BOSTON (AP) - Westfield State University president Evan Dobelle, who filed a federal lawsuit against the school after being suspended last month by trustees, announced his retirement on Friday.
Dobelle informed the university's board of trustees that he would retire, effective immediately, in a letter Friday. He had been at odds with trustees over criticism that he charged personal expenses on university credit cards and spent lavishly on foreign travel.
In the letter, released by a Boston-based public relations firm hired by Dobelle, he did not specifically refer to the controversy over his spending, but pegged his decision to retire on actions by the university that he said violated the terms of his contract.
"Included among these actions is the so-called "administrative leave" on which I am currently placed, which is not permitted by my contract and has the effect of making it impossible for me to do my job," Dobelle wrote.
In the letter, he noted that his contract required him to give a longer period of notice before retiring, but said that under the circumstances he believed his immediate retirement "would be welcomed" and would expedite the release of state funds for a new academic building at the school.
A statement from Regan Communications said Dobelle would not be available for further comment Friday.
Dobelle's attorney, Ross Garber, said he did not want to comment beyond the contents of the letter.

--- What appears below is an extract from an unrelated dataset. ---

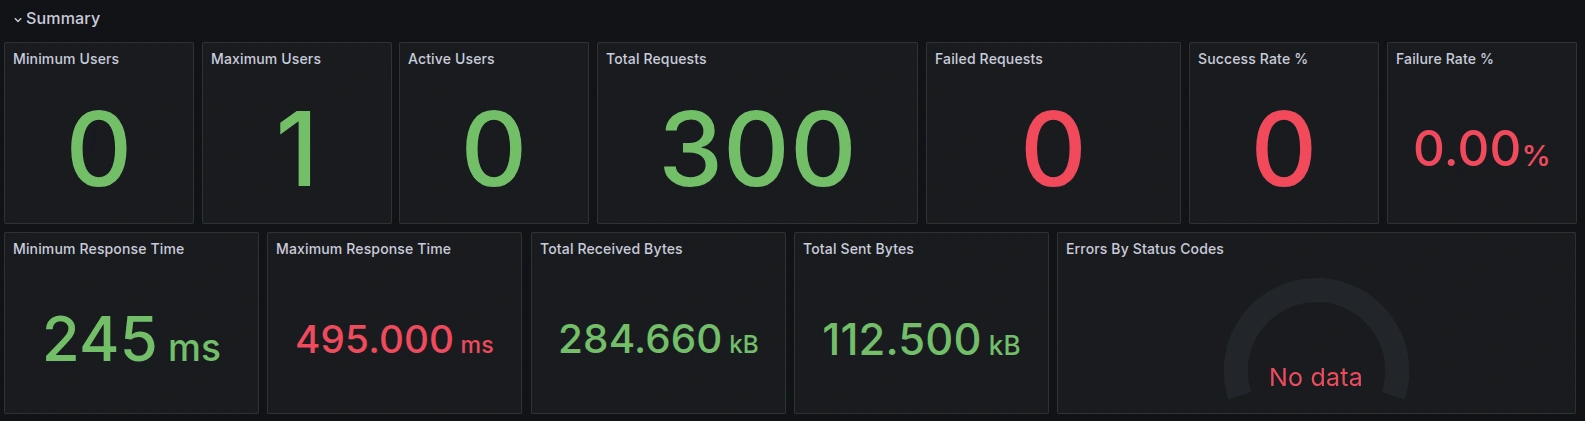Click the Failed Requests panel title

click(988, 59)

The university, citing ongoing litigation and advice of counsel, declined to comment on Dobelle's retirement. The school said details about the timeframe and process for selecting a new president will be announced in the coming weeks.
Shortly after his suspension by trustees last month, Dobelle, 68, filed a federal lawsuit against the university and state Higher Education Commissioner Richard Freeland, in which he alleged that trustees had conspired to damage his reputation and violate his rights.
The lawsuit portrayed Dobelle as victim of a "guerrilla war for control of the University," and alleged breach of contract, defamation and civil conspiracy among other things.
Freeland, in a statement, said he believed Dobelle's decision to retire was in the school's best interest.
"I look forward to working with new leadership to advance the mission of teaching and learning at the University," said Freeland.
Auditors hired by trustees reported in August that Dobelle and other top officials violated school policy by charging personal expenses to school credit cards. Dobelle has said he was following past practice and fully reimbursed Westfield for the personal charges.
Dobelle has also responded to criticism that he spent on luxury hotels and restaurants during overseas trips, saying his spending was "strategically planned" and brought a significant return on investment for the school.
A one-time mayor of Pittsfield, Mass., Dobelle served as president of several other institutions, including the University of Hawaii and City College of San Francisco before being named president of Westfield in 2007.
In his letter, Dobelle thanked faculty, students, alumni and others who had supported him during his tenure. He said he had concluded that his retirement was the only way for the university to move beyond the "unnecessary and unfortunate distractions," and "gratuitous media attention" of recent months.
Elizabeth Preston, the school's vice president for academic affairs, was named acting president following Dobelle's suspension in October.